Single by Barenaked Ladies

from the album Grinning Streak
- Released: March 26, 2013
- Recorded: May 2012
- Genre: Alternative rock
- Length: 2:37 (Bob Clearmountain Mix) 2:46 (Mark Endert Mix)
- Label: Raisin'/Vanguard Records
- Songwriter(s): Ed Robertson, Zac Maloy
- Producer(s): Gavin Brown

Barenaked Ladies singles chronology
| "Every Subway Car (Feat. Erin McCarley)" (2010) | "Boomerang" (2013) | "Odds Are" (2013) |

= Boomerang (Barenaked Ladies song) =

2013 single by Barenaked Ladies

"Boomerang" is a song by Canadian rock band Barenaked Ladies. It is the first single from their 2013 album, Grinning Streak. It was released as a downloadable single on March 26, 2013.

==History==
"Boomerang" was written by Ed Robertson and the Nashville-based singer-songwriter, Zac Maloy. BNL headed into the studio on May 24, 2012 with multi-platinum, multi-Juno Award-winning producer Gavin Brown to begin recording "Boomerang". Pictures and videos from these sessions were posted by the band via Twitter.
At the time, fans were unsure as to whether or not BNL were recording a full album, given conflicting reports from different members at different points in time.
The band originally had no intent of recording a full album. After a show in Canandaigua on July 7, 2012, Robertson stated that they weren't working on a full album, because "Nobody wants to buy a full album anymore". Instead, they planned to release "Boomerang" as a non-album single in conjuncture with their "Last Summer On Earth 2012" tour. When asked about the release date, Ed added that the band members were not happy with the final mix of the song, and that they were waiting for a re-mix they could potentially release in the coming weeks. Despite remaining unreleased until March 2013, the band continued to play it at every show of their "Last Summer On Earth 2012" and "Symphony Barenaked" tours.

==Releases and mixes==
The digital download of the single contains only the Bob Clearmountain mix. The promotional CD copy (issued mainly to radio stations for airplay), includes the Bob Clearmountain and Mark Endert mixes, respectively.

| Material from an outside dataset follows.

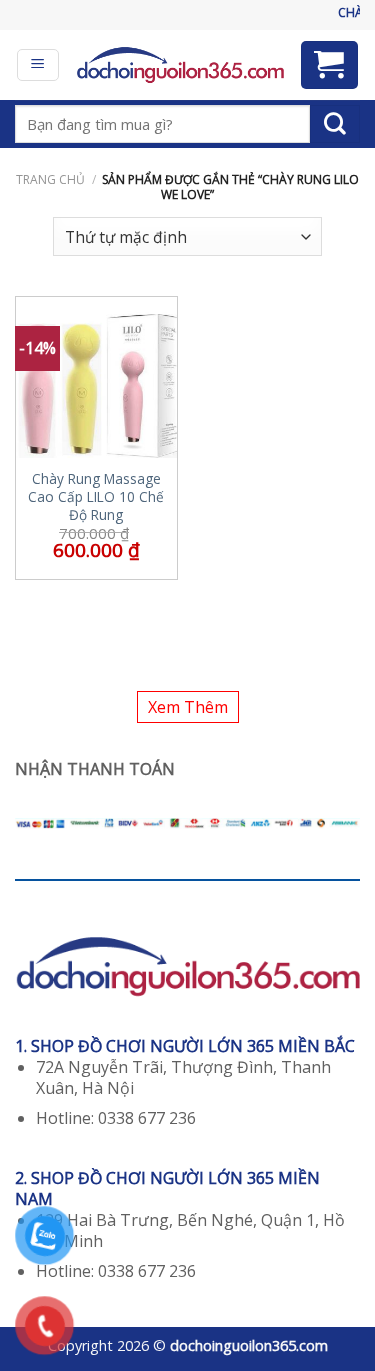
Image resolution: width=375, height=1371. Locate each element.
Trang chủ (50, 179)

| No. | Title | Writer(s) | Length |
|---|---|---|---|
| 1. | "Boomerang" (Bob Clearmountain Mix) | Ed Robertson, Zac Maloy | 2:37 |
| 2. | "Boomerang" (Mark Endert Mix) | Ed Robertson, Zac Maloy | 2:46 |
| Total length: |  |  | 5:23 |

==Music videos==
- The first video released for "Boomerang" was the official lyric video. It was released March 22, 2013 on BNL's official YouTube channel, "BNLMusic", and uses the Bob Clearmountain mix of the song. The video itself is a slideshow of fan-captured, fan-submitted pictures of historical landmarks in and around Toronto. As the music plays and the slideshow scrolls through all the pictures, the lyrics (in text format) are animated onto the pictures as they change, and are made to fit in with each scene, as well as be in sync with the song.
- A contest in search of the official music video for "Boomerang" was held by Barenaked Ladies, through Genero.TV. To enter, fans had to create and enter their own music videos for "Boomerang" into the contest, to be judged by Barenaked Ladies and the Genero.TV team once entries closed. The deadline for entries was April 29, 2013. The winner received a $5,000 cash prize, and their entry to the contest became the official music video for "Boomerang". Other outstanding video submissions that didn't win will still be nominated for the 2013 Genero Awards. Unlike the official lyric video for "Boomerang", this video uses the Mark Endert mix of the song.

==Charts==
"Boomerang" debuted at No. 30 on Canada's adult contemporary chart, eventually climbing up no No. 11, and has spent eighteen weeks there (as of August 2013).